- My contemporary amber
Resin enters my practice as more than a material choice; it becomes a temporal device. Unlike traditional amber, which preserves organic remains, resin encapsulates the symbolic debris of our contemporary condition—technological fragments, artificial nature, manufactured emotions, and cultural residues. It is a man-made amber for a man-made era, a container that freezes the logic and aesthetics of produced nature.

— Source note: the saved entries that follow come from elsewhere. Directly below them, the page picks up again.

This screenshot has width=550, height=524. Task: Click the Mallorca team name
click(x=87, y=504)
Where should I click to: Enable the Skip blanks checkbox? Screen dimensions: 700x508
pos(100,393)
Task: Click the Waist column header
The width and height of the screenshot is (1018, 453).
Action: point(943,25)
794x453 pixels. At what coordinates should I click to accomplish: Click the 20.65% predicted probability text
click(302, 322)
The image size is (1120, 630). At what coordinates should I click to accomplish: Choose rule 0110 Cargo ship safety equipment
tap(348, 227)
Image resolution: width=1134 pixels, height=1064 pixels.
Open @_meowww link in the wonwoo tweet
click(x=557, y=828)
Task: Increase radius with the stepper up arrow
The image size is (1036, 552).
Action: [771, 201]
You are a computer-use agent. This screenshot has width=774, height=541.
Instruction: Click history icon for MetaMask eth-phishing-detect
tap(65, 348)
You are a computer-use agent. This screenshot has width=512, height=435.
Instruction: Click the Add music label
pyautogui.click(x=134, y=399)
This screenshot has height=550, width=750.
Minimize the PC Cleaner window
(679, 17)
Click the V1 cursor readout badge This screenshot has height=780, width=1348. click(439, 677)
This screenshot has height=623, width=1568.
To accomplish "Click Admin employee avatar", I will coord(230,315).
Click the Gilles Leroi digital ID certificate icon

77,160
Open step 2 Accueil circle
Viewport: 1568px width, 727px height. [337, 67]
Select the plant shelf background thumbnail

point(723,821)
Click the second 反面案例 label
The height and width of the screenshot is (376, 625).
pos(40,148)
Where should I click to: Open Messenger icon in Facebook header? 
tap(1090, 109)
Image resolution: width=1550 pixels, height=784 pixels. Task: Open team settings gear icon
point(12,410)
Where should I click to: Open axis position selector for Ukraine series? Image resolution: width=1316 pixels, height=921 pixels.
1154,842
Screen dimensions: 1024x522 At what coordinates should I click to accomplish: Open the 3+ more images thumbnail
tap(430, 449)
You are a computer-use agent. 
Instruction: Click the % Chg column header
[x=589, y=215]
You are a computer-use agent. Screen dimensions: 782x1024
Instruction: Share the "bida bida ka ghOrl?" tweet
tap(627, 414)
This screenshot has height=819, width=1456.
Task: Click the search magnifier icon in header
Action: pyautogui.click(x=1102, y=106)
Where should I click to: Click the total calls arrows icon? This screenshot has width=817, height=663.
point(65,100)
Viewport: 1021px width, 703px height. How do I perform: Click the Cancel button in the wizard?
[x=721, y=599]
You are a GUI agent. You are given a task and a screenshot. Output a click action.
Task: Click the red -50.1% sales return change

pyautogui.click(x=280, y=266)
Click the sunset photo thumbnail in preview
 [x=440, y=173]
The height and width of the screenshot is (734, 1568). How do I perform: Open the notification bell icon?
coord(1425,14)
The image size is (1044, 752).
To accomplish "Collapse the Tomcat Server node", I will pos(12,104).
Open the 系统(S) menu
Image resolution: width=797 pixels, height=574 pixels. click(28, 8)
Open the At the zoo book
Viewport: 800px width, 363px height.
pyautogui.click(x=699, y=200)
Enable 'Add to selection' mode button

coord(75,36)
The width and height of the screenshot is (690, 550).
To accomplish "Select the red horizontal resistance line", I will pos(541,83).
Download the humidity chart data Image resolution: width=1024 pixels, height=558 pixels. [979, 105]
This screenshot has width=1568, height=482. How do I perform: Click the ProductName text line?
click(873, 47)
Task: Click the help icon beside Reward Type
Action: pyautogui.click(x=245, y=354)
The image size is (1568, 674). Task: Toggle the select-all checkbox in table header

- Failed tools and new forms of connection
In the Amber of the Everyday works, fishhooks are sealed within resin; their original function of piercing and capturing is suspended. Once instruments of harm, they now intertwine gently, forming structures of dispersed and converging forces. Within this transparent “contemporary amber,” I embed diodes, artificial plants, imitation pearls, and piercing rings. objects that simulate nature yet belong entirely to artificial systems. These sculptures explore a state of “bionic failure,” where imitation becomes its own ecology.
Amber of the Everyday
2025
Resin, Artificial Plants, Circuit Boards, Stainless Steel, Artificial Pearls
280 x 30 x 30 cm ( 10 pieces)
- Flexible violence in urban space
The fence series examines the overlooked apparatuses that delineate and regulate urban life—railings, warning barriers, and anti-theft structures. Slender and seemingly fragile, they perform a subtle yet persistent form of discipline: a “flexible violence” that does not wound but continuously organizes movement, perception, and psychological boundaries. By translating these urban boundaries into transparent, soft, and colorful sculptural forms, I allow them to escape their controlling roles and become autonomous visual entities, part of the artificial ecologies of the city.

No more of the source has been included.